DEM promete mais espaço a Kassab

Para tentar evitar saída do prefeito, líderes do partido acenam com ampliação de seu poder, mas enxergam pouca chance de sucesso

Marcelo de Moraes e Malu Delgado, de O Estado de S. Paulo

10 de fevereiro de 2011 | 23h00

O DEM aceita abrir espaço na cúpula do partido para aliados do prefeito de São Paulo, Gilberto Kassab, caso ele decida manter sua filiação. Apesar da sinalização, que tem sido feita também para outros dirigentes do grupo minoritário da legenda que defende mudanças no comando do DEM, a direção do partido duvida que Kassab aceite um acordo e continua apostando na sua saída.

 

Kassab deve deixar o DEM em março, após encontro nacional da sigla, rumo a PSB ou PMDB. Mesmo sem o prefeito, a ideia do comando do DEM é fazer gestos de conciliação com seus adversários. Na próxima segunda, o líder do Senado, José Agripino Maia (RN), candidato do grupo à Presidência do partido, almoçará em São Paulo com os ex-senadores Marco Maciel (PE) e Jorge Bornhausen (SC), representantes da oposição, com a mesma oferta de acordo e pacificação.

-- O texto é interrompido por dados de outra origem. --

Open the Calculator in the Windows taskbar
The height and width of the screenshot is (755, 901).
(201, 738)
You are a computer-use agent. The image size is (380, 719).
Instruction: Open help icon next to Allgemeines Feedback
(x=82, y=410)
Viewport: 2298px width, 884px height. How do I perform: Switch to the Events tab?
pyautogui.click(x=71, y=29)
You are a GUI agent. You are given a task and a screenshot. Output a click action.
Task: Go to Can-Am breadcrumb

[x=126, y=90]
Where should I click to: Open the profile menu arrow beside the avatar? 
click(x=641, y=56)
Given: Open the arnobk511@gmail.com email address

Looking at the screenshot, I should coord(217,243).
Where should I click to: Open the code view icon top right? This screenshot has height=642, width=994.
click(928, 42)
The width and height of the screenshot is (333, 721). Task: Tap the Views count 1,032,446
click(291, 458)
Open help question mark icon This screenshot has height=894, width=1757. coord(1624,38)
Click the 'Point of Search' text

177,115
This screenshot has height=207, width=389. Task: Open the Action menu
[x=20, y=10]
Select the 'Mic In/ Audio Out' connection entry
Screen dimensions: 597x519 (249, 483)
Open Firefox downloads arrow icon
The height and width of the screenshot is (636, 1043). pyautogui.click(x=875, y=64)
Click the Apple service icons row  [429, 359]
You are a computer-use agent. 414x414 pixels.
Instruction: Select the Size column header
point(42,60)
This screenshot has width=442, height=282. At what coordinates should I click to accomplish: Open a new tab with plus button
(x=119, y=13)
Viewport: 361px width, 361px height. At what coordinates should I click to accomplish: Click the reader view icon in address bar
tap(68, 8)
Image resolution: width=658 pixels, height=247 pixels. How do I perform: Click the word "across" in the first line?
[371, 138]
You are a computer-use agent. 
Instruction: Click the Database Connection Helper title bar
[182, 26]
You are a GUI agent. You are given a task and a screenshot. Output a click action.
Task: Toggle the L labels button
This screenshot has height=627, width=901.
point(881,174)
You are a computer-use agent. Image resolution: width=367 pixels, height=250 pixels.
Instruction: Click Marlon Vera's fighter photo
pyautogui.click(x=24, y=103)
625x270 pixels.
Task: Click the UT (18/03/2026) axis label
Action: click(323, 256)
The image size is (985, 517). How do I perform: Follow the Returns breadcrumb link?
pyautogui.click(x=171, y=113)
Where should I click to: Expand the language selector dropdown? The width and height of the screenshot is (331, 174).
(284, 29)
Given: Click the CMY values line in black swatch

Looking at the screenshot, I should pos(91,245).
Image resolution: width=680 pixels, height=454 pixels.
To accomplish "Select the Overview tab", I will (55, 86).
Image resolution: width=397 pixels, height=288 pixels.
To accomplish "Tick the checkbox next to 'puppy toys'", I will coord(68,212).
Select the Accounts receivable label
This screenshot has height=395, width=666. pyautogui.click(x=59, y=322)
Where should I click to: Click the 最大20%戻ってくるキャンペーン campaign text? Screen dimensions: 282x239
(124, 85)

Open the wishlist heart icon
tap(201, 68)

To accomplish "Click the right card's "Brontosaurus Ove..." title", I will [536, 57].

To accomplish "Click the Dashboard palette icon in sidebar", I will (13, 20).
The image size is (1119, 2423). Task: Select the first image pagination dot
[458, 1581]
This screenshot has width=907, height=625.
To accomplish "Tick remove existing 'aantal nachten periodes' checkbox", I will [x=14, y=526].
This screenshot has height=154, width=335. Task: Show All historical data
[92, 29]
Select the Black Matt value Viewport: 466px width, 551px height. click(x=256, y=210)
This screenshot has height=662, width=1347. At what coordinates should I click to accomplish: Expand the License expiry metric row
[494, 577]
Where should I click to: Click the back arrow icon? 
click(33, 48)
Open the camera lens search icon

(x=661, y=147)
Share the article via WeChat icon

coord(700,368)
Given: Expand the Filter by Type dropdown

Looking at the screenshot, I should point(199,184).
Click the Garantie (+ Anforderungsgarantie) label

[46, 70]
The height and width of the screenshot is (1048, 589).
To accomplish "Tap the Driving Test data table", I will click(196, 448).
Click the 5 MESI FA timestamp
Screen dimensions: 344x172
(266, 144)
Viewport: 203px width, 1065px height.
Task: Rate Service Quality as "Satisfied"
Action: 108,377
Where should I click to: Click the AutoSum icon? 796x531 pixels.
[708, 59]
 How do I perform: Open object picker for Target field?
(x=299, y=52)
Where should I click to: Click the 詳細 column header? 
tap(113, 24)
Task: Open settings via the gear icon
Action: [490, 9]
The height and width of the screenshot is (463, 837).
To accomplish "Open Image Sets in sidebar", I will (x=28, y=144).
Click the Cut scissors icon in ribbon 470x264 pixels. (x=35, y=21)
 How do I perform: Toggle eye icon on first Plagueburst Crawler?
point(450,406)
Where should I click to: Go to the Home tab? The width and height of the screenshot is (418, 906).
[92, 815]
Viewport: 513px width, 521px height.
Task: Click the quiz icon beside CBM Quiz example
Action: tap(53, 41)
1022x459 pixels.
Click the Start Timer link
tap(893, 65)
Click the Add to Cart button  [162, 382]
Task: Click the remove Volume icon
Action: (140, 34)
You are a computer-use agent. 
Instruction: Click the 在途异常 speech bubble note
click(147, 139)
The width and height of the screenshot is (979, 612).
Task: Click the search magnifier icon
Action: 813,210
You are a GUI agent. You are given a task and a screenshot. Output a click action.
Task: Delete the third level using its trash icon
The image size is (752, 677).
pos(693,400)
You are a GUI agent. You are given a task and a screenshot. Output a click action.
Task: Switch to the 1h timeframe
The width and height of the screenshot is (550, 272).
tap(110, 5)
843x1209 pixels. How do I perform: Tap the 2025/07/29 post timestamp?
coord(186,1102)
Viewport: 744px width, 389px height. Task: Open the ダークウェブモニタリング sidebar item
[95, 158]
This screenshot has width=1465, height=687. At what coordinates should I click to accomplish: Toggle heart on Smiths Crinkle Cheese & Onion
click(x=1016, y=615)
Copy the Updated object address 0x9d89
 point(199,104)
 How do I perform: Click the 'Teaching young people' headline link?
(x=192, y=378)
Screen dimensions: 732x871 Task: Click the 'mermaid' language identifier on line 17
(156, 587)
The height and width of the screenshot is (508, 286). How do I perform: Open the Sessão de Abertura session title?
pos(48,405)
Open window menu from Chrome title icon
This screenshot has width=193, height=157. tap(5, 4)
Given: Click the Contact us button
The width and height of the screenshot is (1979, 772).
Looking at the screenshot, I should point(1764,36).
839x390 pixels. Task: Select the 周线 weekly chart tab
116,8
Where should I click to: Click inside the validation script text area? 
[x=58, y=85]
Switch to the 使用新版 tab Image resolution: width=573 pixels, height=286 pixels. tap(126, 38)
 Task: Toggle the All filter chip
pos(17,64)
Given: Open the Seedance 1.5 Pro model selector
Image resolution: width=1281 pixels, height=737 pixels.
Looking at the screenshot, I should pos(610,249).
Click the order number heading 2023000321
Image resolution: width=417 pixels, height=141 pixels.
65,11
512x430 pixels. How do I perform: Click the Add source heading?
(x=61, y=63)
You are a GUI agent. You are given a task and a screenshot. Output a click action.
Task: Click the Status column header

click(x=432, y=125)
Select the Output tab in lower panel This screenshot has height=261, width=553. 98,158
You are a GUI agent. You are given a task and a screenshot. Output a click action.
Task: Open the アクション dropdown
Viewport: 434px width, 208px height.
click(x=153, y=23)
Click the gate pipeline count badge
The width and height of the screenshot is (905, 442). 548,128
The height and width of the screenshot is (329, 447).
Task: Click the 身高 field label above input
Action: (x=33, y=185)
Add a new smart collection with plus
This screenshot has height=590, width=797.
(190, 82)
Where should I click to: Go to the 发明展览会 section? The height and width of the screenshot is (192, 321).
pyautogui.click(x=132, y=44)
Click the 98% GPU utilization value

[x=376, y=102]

Se houver consenso, os dois grupos apoiariam a eleição de Agripino para a sucessão do atual presidente Rodrigo Maia (RJ).

 

"Mais importante que qualquer integrante do Democratas é a unidade do partido. É em torno desse projeto consensual que estamos conversando e trabalhando", afirmou Agripino.

 

Nesta quinta, o líder do DEM na Câmara, deputado Antonio Carlos Magalhães Neto (BA), almoçou em Brasília com Kassab para saber da sua disposição de se desfiliar ou não. ACM Neto disse ao prefeito que a atual direção gostaria muito que ele permanecesse e perguntou se ele estava disposto a isso. Kassab não deu garantias de continuar, já que pretende disputar o governo de São Paulo em 2014 e o DEM, provavelmente, estará alinhado com seu adversário em potencial, o atual governador Geraldo Alckmin (PSDB). Mas avisou que pretende esperar o desfecho do processo de sucessão interna do DEM antes de se movimentar.

 

Na verdade, Kassab não para de se movimentar. Após jantar na noite de quarta-feira na casa do Kassab, do qual participou o governador de Santa Catarina, Raimundo Colombo (DEM), o presidente nacional do PSB, Eduardo Campos, ficou mais animado com a possibilidade de ambos ingressarem no partido.

 

Kassab, porém, deixou claro ao governador de Pernambuco que tem duas prioridades: discutir a reformulação da presidência do DEM - processo que deve estar definido até 15 de março - para em seguida medir qual o poder de influência política terá na nova direção, e trabalhar para fazer o seu sucessor na prefeitura.

 

A correligionários e integrantes do PMDB e do PSB, partidos com os quais negocia, Kassab tem revelado que se José Serra (PSDB) decidir disputar a Prefeitura de São Paulo contará com seu apoio, independentemente do partido em que estiver.

 

Segundo relatos de dirigentes do PSB, o prefeito teria sinalizado que a migração dele e de seu grupo político para o PSB é uma perspectiva real caso não consiga acertar os ponteiros no DEM. Entre os seguidores de Kassab no DEM, sobretudo os da ala mais jovem, o PSB poderia ser uma opção mais factível que o PMDB, visto por correligionários do prefeito como um partido bastante regionalizado, com caciques já definidos.

 

Além disso, peemedebistas têm mandado recados ao prefeito, de que não será ele quem definirá as cartas para as sucessões de 2012 e 2014. No PSB, o comando político de Kassab seria mais evidente por uma razão óbvia: o partido não tem estrutura forte montada no Sudeste nem no Sul.